Хотя большинство наших иностранных гостей не понимали по-русски, почему-то при них Бося начинал проявлять повышенную галантность. Ты всегда имел шанс вдруг выйти в «ведущие» или получить право на то, чтобы в соответствии с этикетом гостя представляли тебе как женщине.

— Наша беседа была несколько лапидарной, — еще лучезарнее улыбнулся Бося. — Господин Янидис говорит только по-гречески и по-английски. Мы взываем к вам, дорогая.

Несложно было представить степень этой лапидарности: в Босином арсенале иностранных языков значился один немецкий.

— Кофе! Еще кофе! — Бося вдавил в стол кнопку звонка, хотя журнальный столик был уже уставлен опорожненными чашечками. Видимо, лапидарная беседа «затянулась далеко за полночь».

Сразу же, точно она ждала за дверью, вошла Лариса с подносом. Невесомый подол желто-зеленого платья высоко реял над ее коленями. Я видела: Янидис оценил эти колени, он одобрительно улыбнулся Ларисе. В ответ, разливая кофе, Лариса обмахнула плечо Янидиса черным веничком прямых волос.

«Секретарша международного отдела должна быть на уровне мировых стандартов», — так считал Бося. Наша Лариса была на уровне.

Нужно было что-то произносить, и я произнесла каноническое:

— Вы надолго в Москве?

— Еще не знаю. Может, дня на четыре, может, на неделю. Как пойдет. — Янидис начертал сигаретным дымом в воздухе знак вопроса.

— Какого рода у вас дела?

— Еще не знаю. Может, просто похожу по городу. Может, наткнусь на что-нибудь стоящее.

— Что может стать стоящим? — Меня уже раздражала эта демонстрация безразличия и к собеседнику и к поездке.

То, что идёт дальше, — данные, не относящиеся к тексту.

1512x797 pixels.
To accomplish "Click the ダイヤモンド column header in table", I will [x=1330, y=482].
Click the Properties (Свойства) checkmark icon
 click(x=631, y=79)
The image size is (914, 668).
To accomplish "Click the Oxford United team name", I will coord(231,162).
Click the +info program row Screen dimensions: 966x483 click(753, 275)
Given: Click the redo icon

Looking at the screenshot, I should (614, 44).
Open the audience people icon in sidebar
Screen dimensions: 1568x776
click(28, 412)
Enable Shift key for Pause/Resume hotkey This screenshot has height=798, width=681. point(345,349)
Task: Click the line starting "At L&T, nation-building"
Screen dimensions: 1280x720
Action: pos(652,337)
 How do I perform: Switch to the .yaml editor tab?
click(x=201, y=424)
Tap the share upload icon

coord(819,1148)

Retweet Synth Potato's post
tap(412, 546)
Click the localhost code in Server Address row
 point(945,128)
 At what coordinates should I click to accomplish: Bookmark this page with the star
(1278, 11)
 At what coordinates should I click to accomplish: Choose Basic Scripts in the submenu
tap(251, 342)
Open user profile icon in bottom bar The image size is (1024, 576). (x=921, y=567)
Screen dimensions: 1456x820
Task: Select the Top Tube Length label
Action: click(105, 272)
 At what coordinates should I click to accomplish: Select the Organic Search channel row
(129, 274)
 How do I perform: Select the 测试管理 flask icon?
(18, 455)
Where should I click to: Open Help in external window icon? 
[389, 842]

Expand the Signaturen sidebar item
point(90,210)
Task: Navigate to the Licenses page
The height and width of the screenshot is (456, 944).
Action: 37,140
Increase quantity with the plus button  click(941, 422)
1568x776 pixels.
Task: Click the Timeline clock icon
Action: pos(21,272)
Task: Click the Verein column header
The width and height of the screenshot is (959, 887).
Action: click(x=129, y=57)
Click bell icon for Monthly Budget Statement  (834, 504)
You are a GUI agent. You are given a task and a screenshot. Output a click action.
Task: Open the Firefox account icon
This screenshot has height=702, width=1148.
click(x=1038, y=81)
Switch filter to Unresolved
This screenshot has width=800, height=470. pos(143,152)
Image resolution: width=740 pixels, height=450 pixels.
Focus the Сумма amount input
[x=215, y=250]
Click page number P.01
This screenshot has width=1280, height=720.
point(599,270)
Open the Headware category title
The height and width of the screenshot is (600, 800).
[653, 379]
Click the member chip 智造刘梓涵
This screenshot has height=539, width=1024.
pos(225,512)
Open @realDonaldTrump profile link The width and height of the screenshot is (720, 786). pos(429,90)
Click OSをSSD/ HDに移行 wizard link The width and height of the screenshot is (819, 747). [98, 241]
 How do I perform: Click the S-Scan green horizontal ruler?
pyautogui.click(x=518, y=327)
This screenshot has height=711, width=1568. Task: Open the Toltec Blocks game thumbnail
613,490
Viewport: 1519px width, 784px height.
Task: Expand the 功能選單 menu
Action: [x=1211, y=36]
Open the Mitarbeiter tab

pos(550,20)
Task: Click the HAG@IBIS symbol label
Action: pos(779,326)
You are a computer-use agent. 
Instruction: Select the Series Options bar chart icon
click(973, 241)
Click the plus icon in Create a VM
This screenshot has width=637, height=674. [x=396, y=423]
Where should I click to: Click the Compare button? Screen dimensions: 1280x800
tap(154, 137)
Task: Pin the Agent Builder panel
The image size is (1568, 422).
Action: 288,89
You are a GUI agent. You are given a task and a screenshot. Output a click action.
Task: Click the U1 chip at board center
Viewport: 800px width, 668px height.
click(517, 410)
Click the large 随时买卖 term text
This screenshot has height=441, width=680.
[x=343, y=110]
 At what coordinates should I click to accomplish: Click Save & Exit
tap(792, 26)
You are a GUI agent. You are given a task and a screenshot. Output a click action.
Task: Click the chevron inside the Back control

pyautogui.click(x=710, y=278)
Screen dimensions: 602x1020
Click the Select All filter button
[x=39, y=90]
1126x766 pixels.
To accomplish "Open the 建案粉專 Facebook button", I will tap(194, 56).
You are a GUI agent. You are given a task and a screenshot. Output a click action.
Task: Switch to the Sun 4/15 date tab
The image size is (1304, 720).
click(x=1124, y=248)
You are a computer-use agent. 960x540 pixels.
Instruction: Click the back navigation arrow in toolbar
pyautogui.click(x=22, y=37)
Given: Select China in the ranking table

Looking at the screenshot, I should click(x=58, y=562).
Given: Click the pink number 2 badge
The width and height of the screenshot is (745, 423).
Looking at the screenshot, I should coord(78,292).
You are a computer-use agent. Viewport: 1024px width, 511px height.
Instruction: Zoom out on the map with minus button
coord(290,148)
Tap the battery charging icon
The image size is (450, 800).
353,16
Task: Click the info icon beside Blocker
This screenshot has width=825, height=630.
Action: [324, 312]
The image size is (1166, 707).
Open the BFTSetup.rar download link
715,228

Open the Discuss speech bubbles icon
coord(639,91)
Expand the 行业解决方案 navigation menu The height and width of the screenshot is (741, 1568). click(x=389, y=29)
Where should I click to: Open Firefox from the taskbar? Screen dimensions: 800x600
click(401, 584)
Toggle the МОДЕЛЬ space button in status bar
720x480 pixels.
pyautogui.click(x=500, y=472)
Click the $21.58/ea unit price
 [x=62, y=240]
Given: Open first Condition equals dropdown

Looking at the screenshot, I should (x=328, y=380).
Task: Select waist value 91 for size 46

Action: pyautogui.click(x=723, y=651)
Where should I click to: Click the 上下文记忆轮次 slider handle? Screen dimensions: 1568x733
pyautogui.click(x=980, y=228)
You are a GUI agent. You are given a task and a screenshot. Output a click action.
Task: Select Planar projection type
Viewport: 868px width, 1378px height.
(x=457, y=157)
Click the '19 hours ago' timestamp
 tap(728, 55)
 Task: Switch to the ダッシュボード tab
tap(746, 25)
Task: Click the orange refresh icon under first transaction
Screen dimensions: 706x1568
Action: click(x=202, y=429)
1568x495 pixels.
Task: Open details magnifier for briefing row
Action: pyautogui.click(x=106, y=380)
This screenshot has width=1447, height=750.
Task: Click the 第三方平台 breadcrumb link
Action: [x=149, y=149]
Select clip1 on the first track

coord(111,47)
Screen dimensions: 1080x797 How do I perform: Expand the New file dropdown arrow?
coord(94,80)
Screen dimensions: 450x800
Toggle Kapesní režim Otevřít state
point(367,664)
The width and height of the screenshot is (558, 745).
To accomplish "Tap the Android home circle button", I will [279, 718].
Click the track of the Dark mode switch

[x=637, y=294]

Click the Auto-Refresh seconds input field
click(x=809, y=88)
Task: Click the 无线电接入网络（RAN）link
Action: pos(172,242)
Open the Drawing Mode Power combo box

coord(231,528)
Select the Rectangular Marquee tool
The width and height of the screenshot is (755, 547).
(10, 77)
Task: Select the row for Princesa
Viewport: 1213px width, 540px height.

— Не знаю. — Вероятно, уловив что-то в моем голосе, он усмехнулся. — Я вообще мало знаю, что интересно, что нет.

— В Москве?..

— Нет, вообще.

Тут в разговор включился Бося. Он обладал редким даром по интонациям почти точно определять смысл разговора на неведомом ему языке. Видимо, срабатывал музыкальный слух; Бося занимался в семинаре самодеятельных композиторов. Сочинял романсы.

— Друзья мои, я предлагаю следующий план действий: мы в редакции посоветуемся и завтра предложим господину Янидису список мест и тем, которые могут его заинтересовать. Ксения Александровна подумает об этом.

Я перевела.

Мы оговорили завтрашнюю встречу и распрощались.

— Ксения Александровна, минутку, — задержал меня Бося.

Едва спина Янидиса, заслонившая на мгновение дверной проем, сменилась прямоугольником двери, Бося опустился в кресло и, откатившись назад, вытянул ноги — жест внутреннего недовольства.

— Ну что это, ну что это? Мы же сотни раз договаривались: с гостями тон только самый приветливый. А ты будто пережевываешь жабу. Тем более такой парень. Ты знаешь, кто он?

— Нет. Ты же не предупреждал даже, что он приедет.

— Этот парень почти двадцать лет оттрубил в концлагере Макронисос и прочих. Он меньше года как вышел.

— А зачем он приехал?

— Знакомиться с миром. Хочет видеть, что стало с планетой за эти двадцать лет. Надо помочь. Ты подумай.